Usted ha sido poeta interior y exterior: ha mordido la pena y ha mordido el pan. Poeta mío, poeta de todos, poeta entero, poeta total, no se nos muera ahora que su poesía alcanzó la dimensión de trinchera, de barricada popular; no poeta, usted no tiene derecho a morirse así, deje que los pájaros agiten sus versos con sus alas de fuego.
Poeta Castelar, no me deje solo con esta lluvia martillando su nombre en cada gota que busca el suelo. No digo que no tenga derecho a morirse, pero muérase al revés del viento, para que la libertad no lo descubra en agonía.
Como dijo el poeta John Connolly: “Un poeta es un hilo irrompible en el fondo del miedo, / el poema es una flor de fuego sobre la piel desnuda de una lágrima”. Poeta, si usted se muere, qué será del mar, quién irá a la orilla a cantarle el don de su merecido ego: “Amo el mar, pero le temo”.

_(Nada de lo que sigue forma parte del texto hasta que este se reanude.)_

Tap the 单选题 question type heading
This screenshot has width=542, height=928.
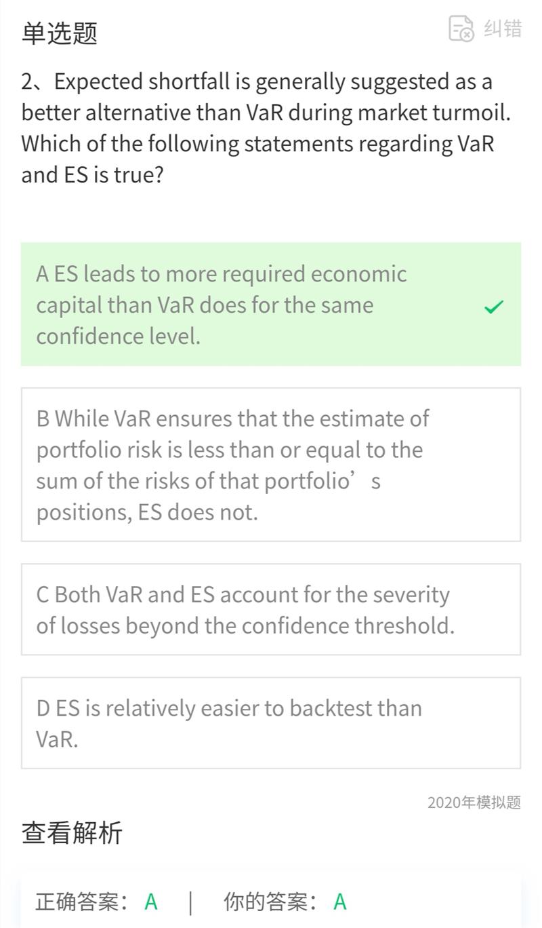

Quién le dirá a los hombres y mujeres de este país que debemos vivir “sin olvidar la humillación” y, sobre todo, qué poeta se subirá a la cima de la poesía a gritarle a los cobardes disfrazados de pacifistas que “guardar silencio es compartir el crimen”.
Por Dios Santo poeta Castelar, qué ingratitud la suya de morirse cuando la historia cantaba sus versos en tono de Sol. Pero, si le dio por morirse de tanto vivir, entonces muérase tranquilo, ya no le reprocharé más. Me toca a mí, nos toca a nosotros decirle a las generaciones futuras que por estos lados vivió un poeta que decidió morirse al pie de la palabra, único lugar donde los poetas mueren para que la humanidad redima sus heridas y cante su victoria.